Car Loan Interest Rates in May 2026: What You Need to Know
Current Average Rates
If you're looking to buy a car, here's what you can expect to pay in interest:
- New cars: Around 7% interest rate
- Used cars: Around 11% interest rate
Good news: If you have excellent credit, you might be able to get a rate below 5%.
Why Your Credit Score Matters
Your credit score is a three-digit number that shows lenders how well you've managed money and debt in the past. It's one of the biggest factors that determines what interest rate you'll pay on a car loan.
Here's how it breaks down:
| Credit Score | What You Can Expect |
|---|---|
| Excellent | Around 4.66% or lower |
| Poor | Could be 21.85% or higher |
The difference is huge.

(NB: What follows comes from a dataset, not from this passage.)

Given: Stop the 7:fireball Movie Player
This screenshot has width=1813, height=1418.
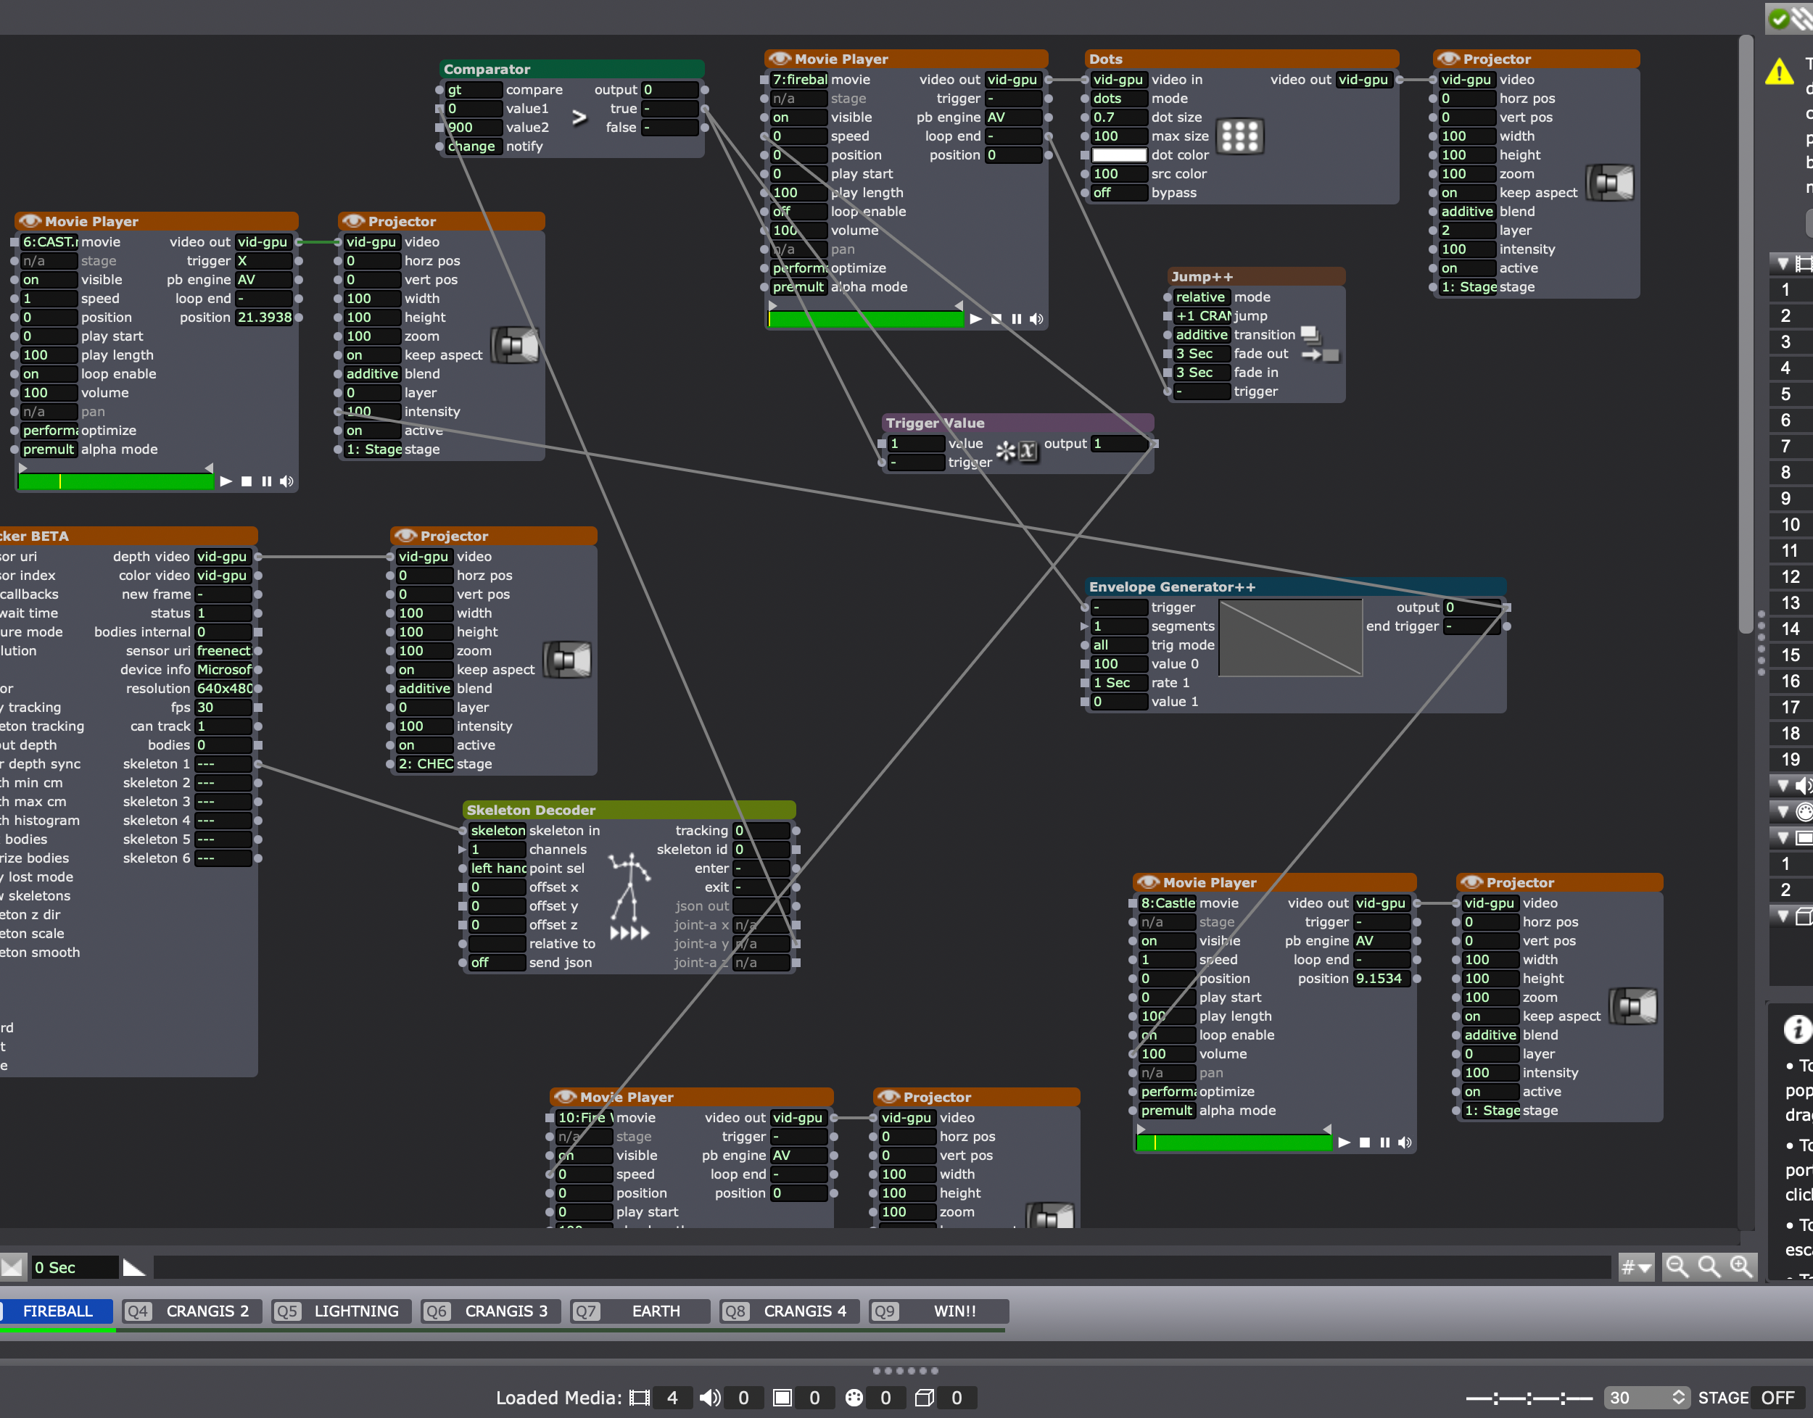Looking at the screenshot, I should tap(996, 319).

Someone with excellent credit could pay thousands of dollars less over the life of their loan compared to someone with poor credit.
Other Factors That Affect Your Rate
Your credit score isn't the only thing lenders look at. They also consider:
- Your income: Can you comfortably afford the monthly payments?

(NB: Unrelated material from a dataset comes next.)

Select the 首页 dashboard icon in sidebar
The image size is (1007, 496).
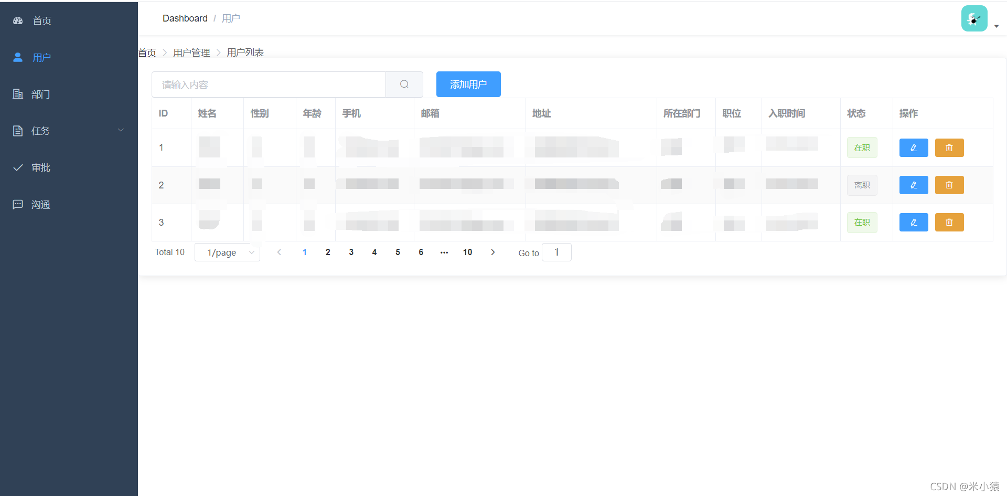point(17,20)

- Your debt-to-income ratio: How much other debt do you have?
- Loan amount: Borrowing more money may mean a higher rate
- Loan length: Longer loans typically have higher rates
- Type of car: New cars usually get better rates than used cars
- Vehicle type: Some cars (like sports cars) may be seen as riskier
Tips to Get a Better Interest Rate
1. Improve Your Credit Score
- Pay your bills on time
- Pay down existing debt
- Avoid opening new credit accounts before car shopping
- Check your credit report for errors and fix any mistakes
2. Shop Around
Compare rates from different lenders, including:
- Banks
- Credit unions
- Online lenders
- Dealer financing
Many lenders let you check rates without hurting your credit score. Aim to get quotes from at least three to five lenders.
3. Make a Down Payment
Putting money down or trading in your current vehicle can lower the amount you need to borrow, which may help you qualify for a better rate.

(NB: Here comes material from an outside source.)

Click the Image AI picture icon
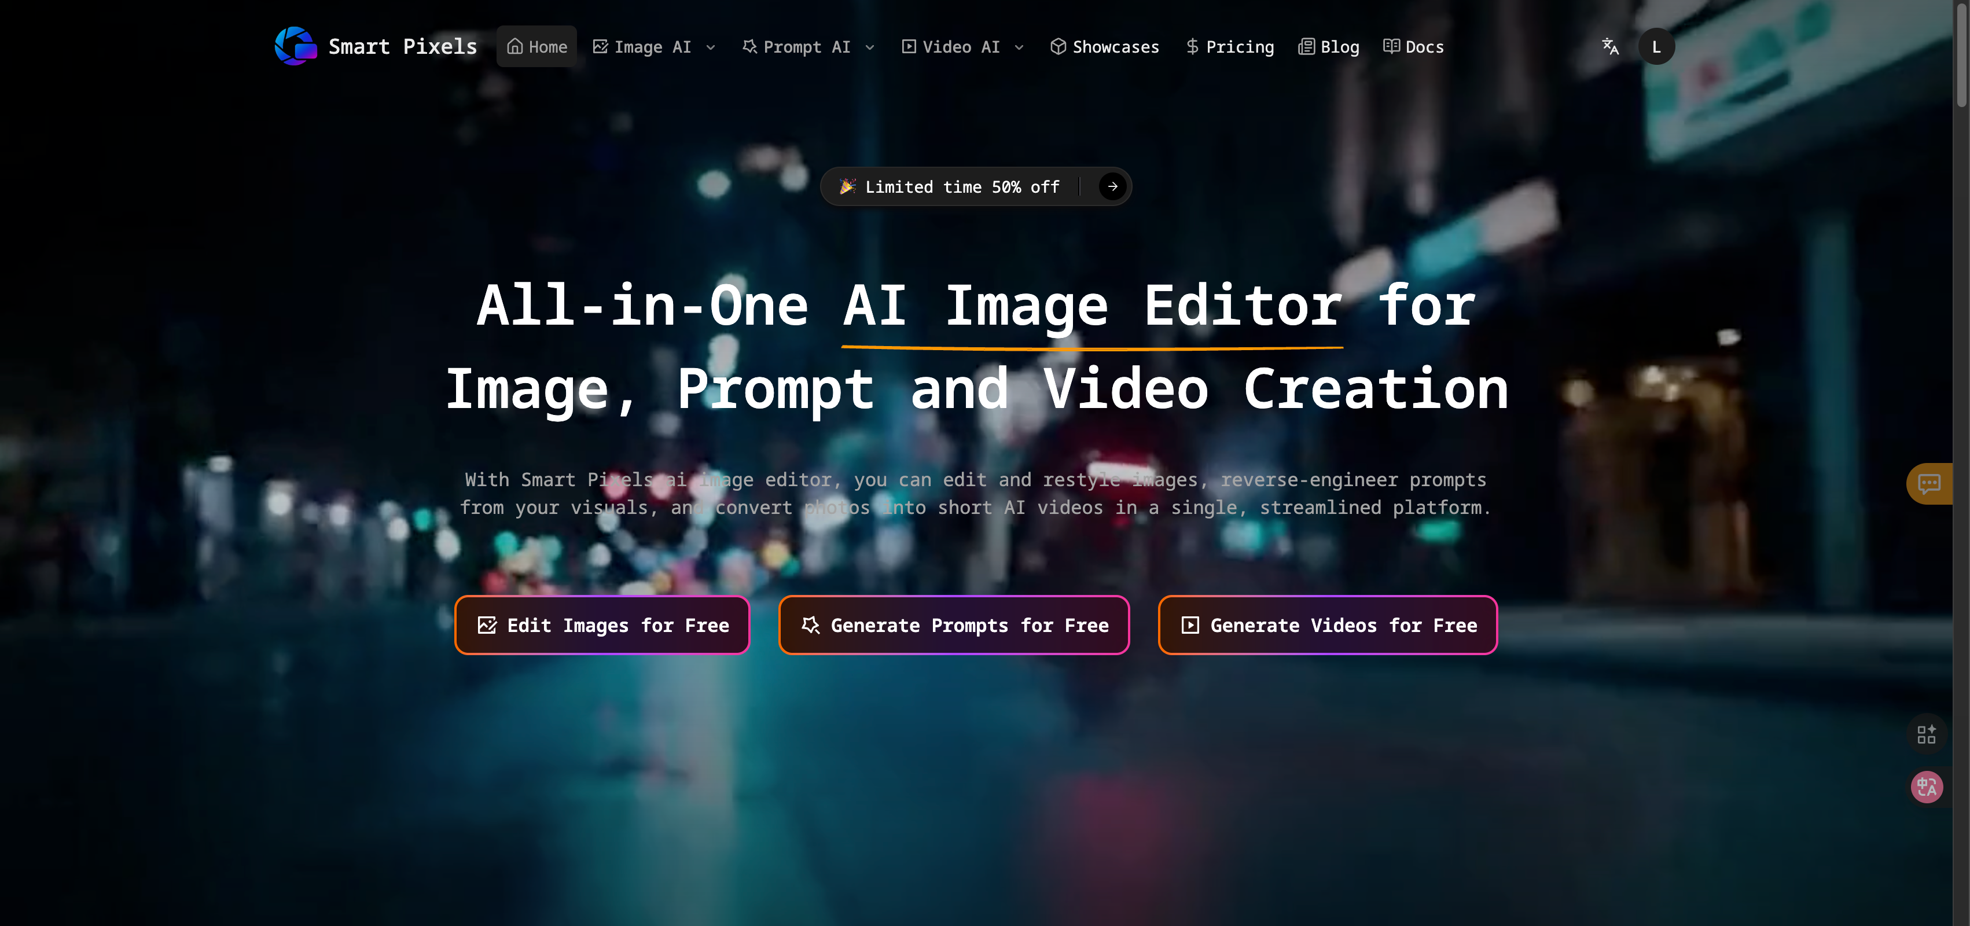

4. Choose a Shorter Loan Term
While a 72 or 84-month loan gives you lower monthly payments, a shorter loan (like 48 months) often comes with a lower interest rate. You'll pay more each month, but you could save hundreds of dollars overall.
5. Consider a Cosigner
If your credit isn't great, a cosigner with good credit might help you get a lower rate. Just remember that the cosigner is responsible for the loan if you can't pay.
What About Refinancing?
Most car loans have fixed interest rates, meaning your rate stays the same for the entire loan.
However, if your credit improves or rates drop, you can look into refinancing to potentially get a better deal and save money on interest.